Slower Rate of Fat Absorption at Dinner versus Lunch is Associated with Lower Concentrations of Triacylglycerols (TG) the Following Morning

High postprandial TG are a risk factor for cardiovascular disease (CVD) and little is known about the impact of successive meals on the circadian TG pattern. Here, we measured the rate of fat absorption during two sequential meals to determine how lipid processing after dinner contributes to fasting TG concentrations the next morning. Non‐diabetic adults (n=6, BMI 20‐49, fasting TG 50‐198 mg/dL) were fed a low‐fat breakfast, followed by a lunch and dinner of identical composition (35% fat, 46% carbohydrates and 18% protein).

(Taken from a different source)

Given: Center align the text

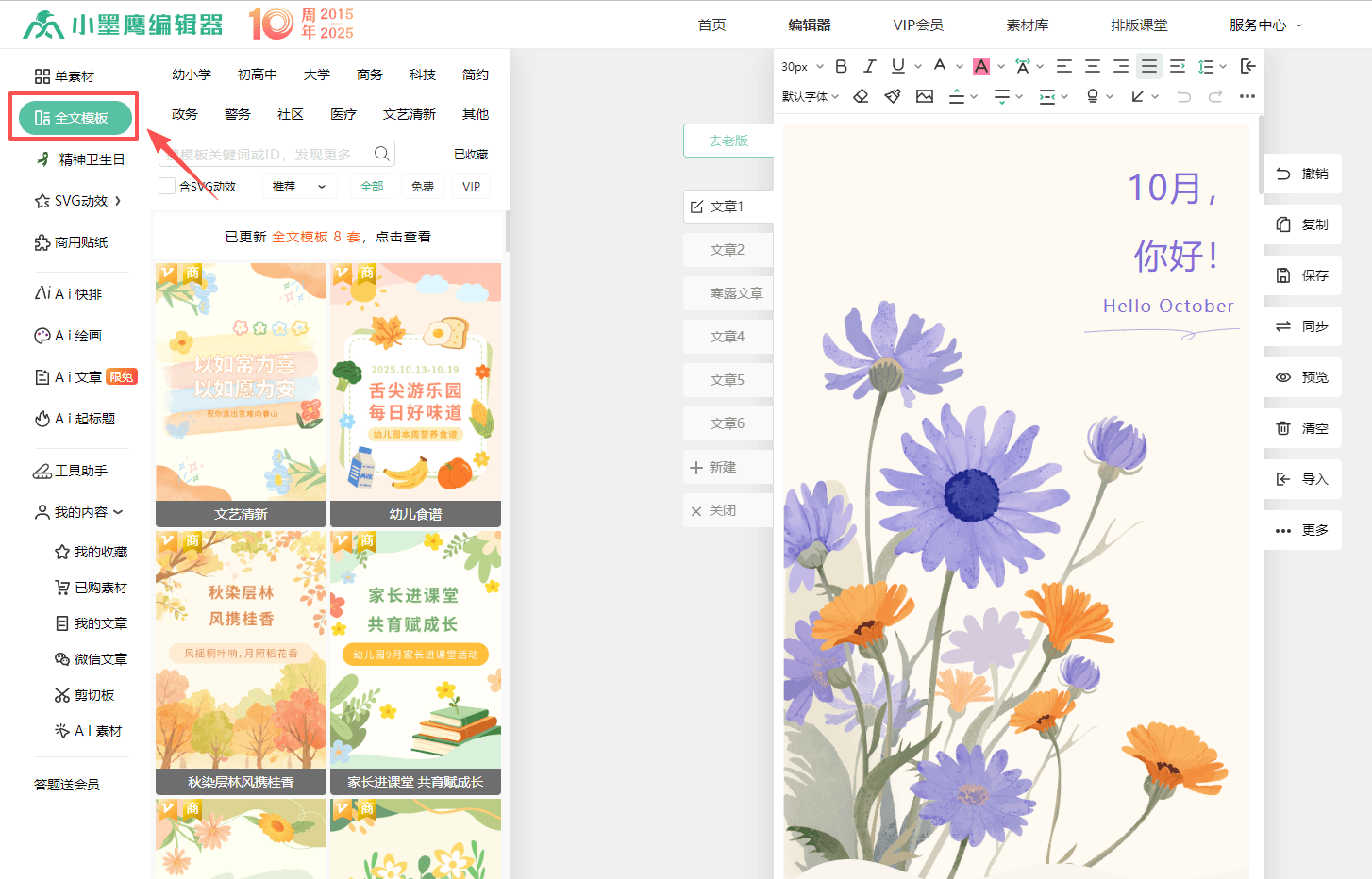Looking at the screenshot, I should tap(1092, 66).
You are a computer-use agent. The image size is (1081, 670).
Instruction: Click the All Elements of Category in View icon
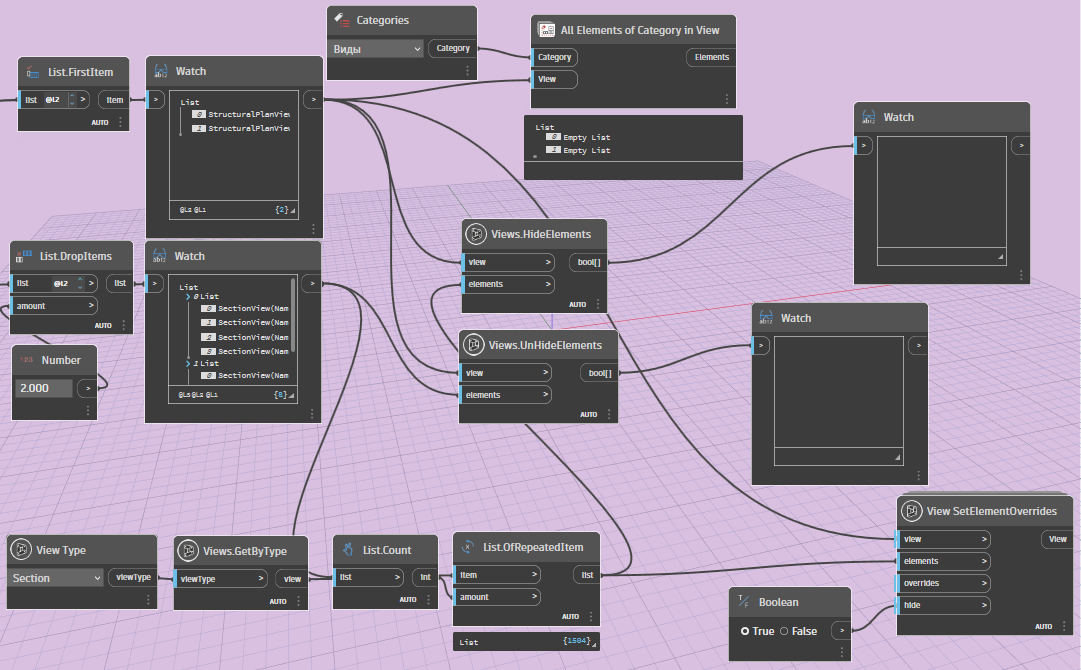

Stable isotopes were added to lunch (d 31 ‐tripalmitin) and dinner ( 13 C 4 ‐tripalmitin) to measure the kinetics of dietary fat absorption in TRL‐TG by GC/MS. Blood samples were taken intermittently throughout the day and through the next morning. For insulin and glucose, the AUCs were not significantly different between the two meals. However, the rate of fat absorption was 1.9‐fold higher after lunch than dinner (0.27±0.03 vs 0.14±0.04 mmol/L/h, respectively; P =0.04). Interestingly, faster dinner absorption rates were strongly correlated with higher 5h incremental contributions of dinner fat to TRL‐TG (r 2 =0.996; P =0.0001). These data suggest that faster absorption contributes to poor tolerance to dietary fat. Further, faster absorption correlated with subsequently higher fasting TG (r 2 =0.975; P =0.0002). In summary, isotopic labelling of successive meals allows for the identification of diurnal control of TG metabolism. These data provide a mechanism to explain why therapies that lower evening meal TG absorption rates, such as increased fiber content or reduced fat content of meals, may reduce CVD risk.